TASKS TO PERFORM
**A.** Summarize the news passage about the Crystal Rogers search in two sentences.
**B.** In the news passage about the Crystal Rogers search, how many years did David Beyer serve as a special agent in the FBI?
**C.** Reproduce the news passage about the Crystal Rogers search word for word, starting at "While he has" and ending at "Houck Family Farm.".

LOUISVILLE, Ky. (WDRB) -- The FBI had to have a new lead or a new clue to prompt this week's renewed search for missing Bardstown woman Crystal Rogers, according to a local retired federal agent.

Attorney David Beyer, who served as a special agent in the FBI for 26 years, is also an expert in federal search warrants. 

"I would tell you that they're not going to spend three days out there and deploy the equipment and personnel if they don't have a reasonable belief that they're going to find something out there," said Beyer.

While he has not worked on the Rogers case, part of his job as chief division counsel was to review search warrant affidavits and requests for search warrants.

It's the first of a three-step process he says to get agents out in the field the way they've been this week in Bardstown.

Beyer said an assistant U.S. attorney and federal judge would also have to approve the warrant. He said that means agents had to have some kind of new information or clue to lead them back to the Houck Family Farm.

(Pixel coordinate grounding data)

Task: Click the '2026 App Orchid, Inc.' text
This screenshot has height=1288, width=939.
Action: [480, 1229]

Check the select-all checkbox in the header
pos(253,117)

* * *

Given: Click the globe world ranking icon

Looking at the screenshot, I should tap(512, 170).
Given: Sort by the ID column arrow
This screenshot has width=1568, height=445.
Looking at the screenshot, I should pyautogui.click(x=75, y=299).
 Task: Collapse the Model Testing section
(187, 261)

ANSWERS TO THIS EXERCISE
**A.** Retired FBI special agent and attorney David Beyer said the FBI must have had a new lead or clue to prompt this week's renewed search for missing Bardstown woman Crystal Rogers. He explained that the search warrant would also need approval from an assistant U.S. attorney and a federal judge, so agents had to have new information leading them back to the Houck Family Farm.

**B.** 26 years.

**C.**
While he has not worked on the Rogers case, part of his job as chief division counsel was to review search warrant affidavits and requests for search warrants.

It's the first of a three-step process he says to get agents out in the field the way they've been this week in Bardstown.

Beyer said an assistant U.S. attorney and federal judge would also have to approve the warrant. He said that means agents had to have some kind of new information or clue to lead them back to the Houck Family Farm.